The scheme is further divided into the followings.
Non-persistent CSMA - if medium is idle, then transmit
if busy, then wait random amount of time and re-sense channel
p-persistent CSMA - if medium idle, transmit with probability p
if busy, continue to listen until channel is idle then transmit with probability p
1-persistent CSMA - if medium idle, then transmit
if busy, then continue to listen until channel idle and then transmit immediately
(special case of p-persistent)
When the transmission is unsuccessful, the packet will be retransmitted according to a randomly distributed retransmission delay.
IEEE802.3 [ use 1-persistent ]
refer to ethernet notes for detailed description.
Essentially similar to CSMA/CD. On detecting collision, the station ceases transmission and sends a brief jamming signal. Collisions are detected by monitoring the analog waveform. The waveform is distorted with larger-than-normal voltage amplitude on the cable.

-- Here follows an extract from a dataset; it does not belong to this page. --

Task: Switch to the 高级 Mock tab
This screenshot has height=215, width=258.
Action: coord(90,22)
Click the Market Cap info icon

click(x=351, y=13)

The deference mechanism depends on the non/1/p-persistent being used when the channel is idle or busy.
After the last bit of a frame, the MAC sublayer wait for a period called inter-frame spacing before transmission.
A random delay is used after collision. Stations involved in the collision are not likely to collide on the next transmission. Truncated binary exponential backoff is used in Ethernet. In this method, a station will persist in trying to transmit when there are repeated collisions. After 16 failures, the packet is discarded and the event is reported as error.
Backoff strategy- after n failure, the next delay = r x base backoff time ( ie 2 x end to end propagation delay)
0 £ r £ 2k k = min(n,10)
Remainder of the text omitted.